▶ Task statement
Print only the closing part of the entries. It starts at the line containing "Task: Click the spring" and includes the final line, exactly as written.
** Data supplied follows **
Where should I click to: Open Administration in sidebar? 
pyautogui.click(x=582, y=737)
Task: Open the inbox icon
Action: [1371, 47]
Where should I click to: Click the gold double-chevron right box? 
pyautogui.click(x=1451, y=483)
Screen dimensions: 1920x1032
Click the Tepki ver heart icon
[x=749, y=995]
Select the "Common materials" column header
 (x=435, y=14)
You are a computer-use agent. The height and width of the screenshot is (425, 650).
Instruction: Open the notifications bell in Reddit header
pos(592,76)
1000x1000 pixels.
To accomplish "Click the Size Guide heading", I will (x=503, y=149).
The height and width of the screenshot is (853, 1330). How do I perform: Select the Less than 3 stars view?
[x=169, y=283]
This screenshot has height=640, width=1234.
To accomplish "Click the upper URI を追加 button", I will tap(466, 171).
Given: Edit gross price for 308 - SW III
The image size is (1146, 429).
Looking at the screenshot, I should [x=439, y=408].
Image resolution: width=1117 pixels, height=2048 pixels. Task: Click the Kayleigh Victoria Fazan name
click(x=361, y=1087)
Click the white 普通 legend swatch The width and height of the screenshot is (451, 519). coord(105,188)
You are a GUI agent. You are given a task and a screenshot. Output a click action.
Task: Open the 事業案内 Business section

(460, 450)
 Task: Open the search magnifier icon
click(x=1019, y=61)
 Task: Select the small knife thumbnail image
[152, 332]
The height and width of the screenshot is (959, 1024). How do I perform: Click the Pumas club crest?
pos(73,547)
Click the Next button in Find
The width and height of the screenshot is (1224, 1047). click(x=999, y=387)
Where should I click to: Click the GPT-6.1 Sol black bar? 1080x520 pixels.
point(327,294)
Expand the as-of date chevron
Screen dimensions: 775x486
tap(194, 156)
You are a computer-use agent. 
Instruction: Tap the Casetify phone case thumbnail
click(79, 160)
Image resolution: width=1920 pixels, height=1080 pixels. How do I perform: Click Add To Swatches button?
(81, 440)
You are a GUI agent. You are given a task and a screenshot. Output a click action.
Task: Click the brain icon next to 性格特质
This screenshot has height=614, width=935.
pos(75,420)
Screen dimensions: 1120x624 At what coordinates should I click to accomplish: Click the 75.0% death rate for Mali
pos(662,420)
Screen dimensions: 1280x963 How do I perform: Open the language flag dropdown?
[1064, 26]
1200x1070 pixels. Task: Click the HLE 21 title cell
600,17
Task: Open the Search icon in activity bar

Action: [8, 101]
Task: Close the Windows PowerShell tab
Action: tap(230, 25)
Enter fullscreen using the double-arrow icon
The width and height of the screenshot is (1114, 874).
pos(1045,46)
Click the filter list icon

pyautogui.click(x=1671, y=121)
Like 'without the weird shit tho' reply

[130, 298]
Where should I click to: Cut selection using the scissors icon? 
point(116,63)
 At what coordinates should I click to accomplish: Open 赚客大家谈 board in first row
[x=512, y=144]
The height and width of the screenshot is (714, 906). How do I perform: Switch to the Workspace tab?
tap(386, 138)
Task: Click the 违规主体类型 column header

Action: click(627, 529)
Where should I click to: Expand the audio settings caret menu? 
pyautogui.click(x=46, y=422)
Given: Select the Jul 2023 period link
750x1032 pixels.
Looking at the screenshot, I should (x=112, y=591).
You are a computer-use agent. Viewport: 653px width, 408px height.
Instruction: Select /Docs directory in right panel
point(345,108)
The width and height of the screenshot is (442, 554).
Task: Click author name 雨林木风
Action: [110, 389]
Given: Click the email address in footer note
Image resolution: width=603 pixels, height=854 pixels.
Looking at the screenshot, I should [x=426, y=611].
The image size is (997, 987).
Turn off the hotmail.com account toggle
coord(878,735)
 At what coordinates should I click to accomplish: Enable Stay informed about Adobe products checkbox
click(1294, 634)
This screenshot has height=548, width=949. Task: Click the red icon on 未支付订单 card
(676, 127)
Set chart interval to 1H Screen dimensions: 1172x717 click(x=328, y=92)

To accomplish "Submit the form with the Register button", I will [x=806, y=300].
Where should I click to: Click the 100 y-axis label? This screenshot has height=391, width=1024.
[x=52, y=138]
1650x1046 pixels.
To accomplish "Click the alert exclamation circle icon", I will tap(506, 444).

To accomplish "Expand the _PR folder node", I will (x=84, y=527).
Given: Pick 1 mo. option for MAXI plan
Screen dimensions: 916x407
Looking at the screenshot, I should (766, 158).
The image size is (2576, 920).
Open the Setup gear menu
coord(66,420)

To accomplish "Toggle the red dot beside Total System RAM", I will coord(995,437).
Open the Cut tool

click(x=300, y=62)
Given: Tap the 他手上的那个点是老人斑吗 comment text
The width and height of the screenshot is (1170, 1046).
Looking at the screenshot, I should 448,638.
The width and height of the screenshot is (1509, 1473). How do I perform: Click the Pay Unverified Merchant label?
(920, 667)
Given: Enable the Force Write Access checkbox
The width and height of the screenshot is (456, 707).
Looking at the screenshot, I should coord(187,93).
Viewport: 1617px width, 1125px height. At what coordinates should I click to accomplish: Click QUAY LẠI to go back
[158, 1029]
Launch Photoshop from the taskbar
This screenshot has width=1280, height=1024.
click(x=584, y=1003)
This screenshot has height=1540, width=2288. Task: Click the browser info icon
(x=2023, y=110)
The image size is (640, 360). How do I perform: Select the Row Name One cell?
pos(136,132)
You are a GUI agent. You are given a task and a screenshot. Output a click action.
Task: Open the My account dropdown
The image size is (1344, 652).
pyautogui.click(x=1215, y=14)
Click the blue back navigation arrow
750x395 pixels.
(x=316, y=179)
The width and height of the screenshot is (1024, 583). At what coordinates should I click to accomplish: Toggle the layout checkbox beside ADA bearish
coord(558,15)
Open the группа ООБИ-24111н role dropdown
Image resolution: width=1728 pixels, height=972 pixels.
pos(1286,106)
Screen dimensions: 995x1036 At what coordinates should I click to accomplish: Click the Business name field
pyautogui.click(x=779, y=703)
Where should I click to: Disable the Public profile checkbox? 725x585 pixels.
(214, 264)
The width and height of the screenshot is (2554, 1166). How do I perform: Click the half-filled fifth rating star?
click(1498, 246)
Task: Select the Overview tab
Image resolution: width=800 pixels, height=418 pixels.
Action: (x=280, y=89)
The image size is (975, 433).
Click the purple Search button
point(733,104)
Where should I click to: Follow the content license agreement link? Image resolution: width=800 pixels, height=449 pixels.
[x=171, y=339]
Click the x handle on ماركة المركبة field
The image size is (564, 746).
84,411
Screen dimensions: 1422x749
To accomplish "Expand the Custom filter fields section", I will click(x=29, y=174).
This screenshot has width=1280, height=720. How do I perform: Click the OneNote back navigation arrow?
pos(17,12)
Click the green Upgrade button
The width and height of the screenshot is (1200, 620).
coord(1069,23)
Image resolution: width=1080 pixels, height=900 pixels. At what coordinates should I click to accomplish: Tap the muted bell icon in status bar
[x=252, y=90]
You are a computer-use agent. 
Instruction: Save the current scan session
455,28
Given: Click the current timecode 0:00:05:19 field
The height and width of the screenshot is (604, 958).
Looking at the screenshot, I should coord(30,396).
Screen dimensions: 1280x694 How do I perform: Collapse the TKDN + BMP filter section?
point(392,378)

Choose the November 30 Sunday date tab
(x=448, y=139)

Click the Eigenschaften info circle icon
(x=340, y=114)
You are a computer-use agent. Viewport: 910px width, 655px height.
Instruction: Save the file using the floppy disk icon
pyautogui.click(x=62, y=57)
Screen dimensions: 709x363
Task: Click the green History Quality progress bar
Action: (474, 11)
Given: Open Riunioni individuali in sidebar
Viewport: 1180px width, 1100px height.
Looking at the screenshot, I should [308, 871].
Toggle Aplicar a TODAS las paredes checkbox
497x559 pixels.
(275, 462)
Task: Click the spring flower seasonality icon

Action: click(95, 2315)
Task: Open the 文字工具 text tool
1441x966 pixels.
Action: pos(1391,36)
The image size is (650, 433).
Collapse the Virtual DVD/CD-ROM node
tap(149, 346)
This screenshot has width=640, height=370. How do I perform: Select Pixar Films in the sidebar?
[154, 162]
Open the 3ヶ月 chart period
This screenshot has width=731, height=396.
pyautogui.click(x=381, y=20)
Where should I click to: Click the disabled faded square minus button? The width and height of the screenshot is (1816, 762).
** End of Data supplied **
▶ Task output
Task: Click the spring flower seasonality icon

Action: click(95, 2315)
Task: Open the 文字工具 text tool
1441x966 pixels.
Action: pos(1391,36)
The image size is (650, 433).
Collapse the Virtual DVD/CD-ROM node
tap(149, 346)
This screenshot has width=640, height=370. How do I perform: Select Pixar Films in the sidebar?
[154, 162]
Open the 3ヶ月 chart period
This screenshot has width=731, height=396.
pyautogui.click(x=381, y=20)
Where should I click to: Click the disabled faded square minus button? The width and height of the screenshot is (1816, 762).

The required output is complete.